微笑みの罠
その部屋は昼間だというのに夕暮れのように暗かった。
窓という窓の分厚いカーテンはすべて下され、ろうそくの炎の影が時折大きく揺れる。
石膏像や甲冑、古びた家具や絵画が詰め込まれた物置部屋の中央にはテーブルがあり、黒いベールを被った少女が座っていた。

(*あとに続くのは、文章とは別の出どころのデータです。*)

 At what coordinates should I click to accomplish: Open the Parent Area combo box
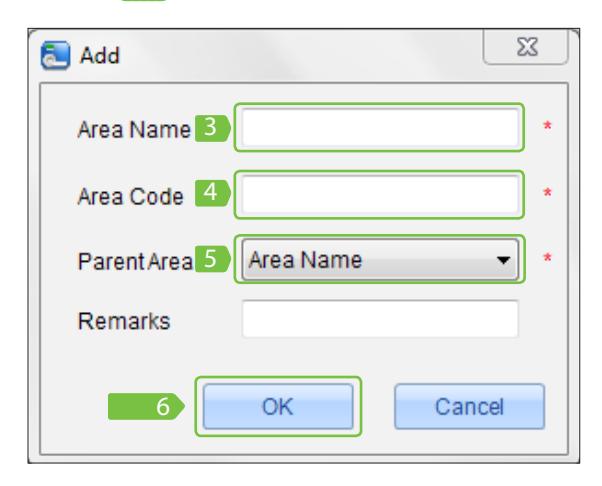[380, 260]
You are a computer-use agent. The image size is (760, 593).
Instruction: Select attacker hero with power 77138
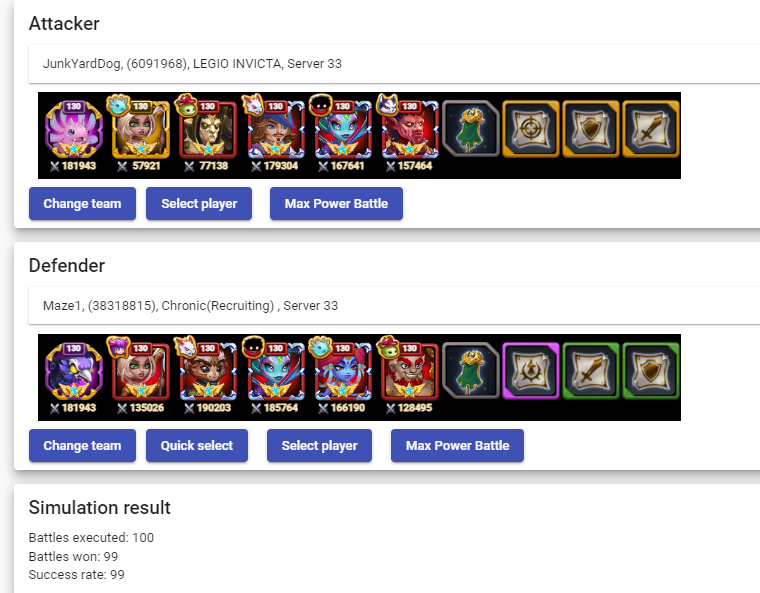pos(208,129)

テーブルにはたくさんのビンや、赤や黄色の液体の入ったガラスの容器がいくつも置かれている。その中の一つに少女は手にとったビンの中身を一滴垂らした。
「今度こそ……絶対うまくいくわ……ふふふ」
容器の中の液体の色が、赤から透明に変化する。
それを見て、少女は赤い唇を満足そうに緩めた。
チチチチチ!
近くにある鳥籠の中で、一羽の黒い鳥が突然暴れ出した。
「――うるさい!」
椅子から立ちあがり、少女は鳥を睨みつけた。
ベールの下からのぞく黒い瞳が、血のような真紅に染まる。その直後、鳥はピッと一声鳴いて、鳥籠の底面に紙きれのように落下した。
動かなくなった小さな体を見て、少女はくすくすと笑う。その目は元の色に戻っていた。
「邪魔するモノは許さない……だってもうすぐなんだもの」
透明な液体を移した小さなビンを高々と掲げ、少女はくるくると回り出す。
ベールがはがれ落ち、黒いブルネットが揺れる。喪服のような黒いドレスの胸元では大きな赤いガーネットのブローチが鈍くきらめいていた。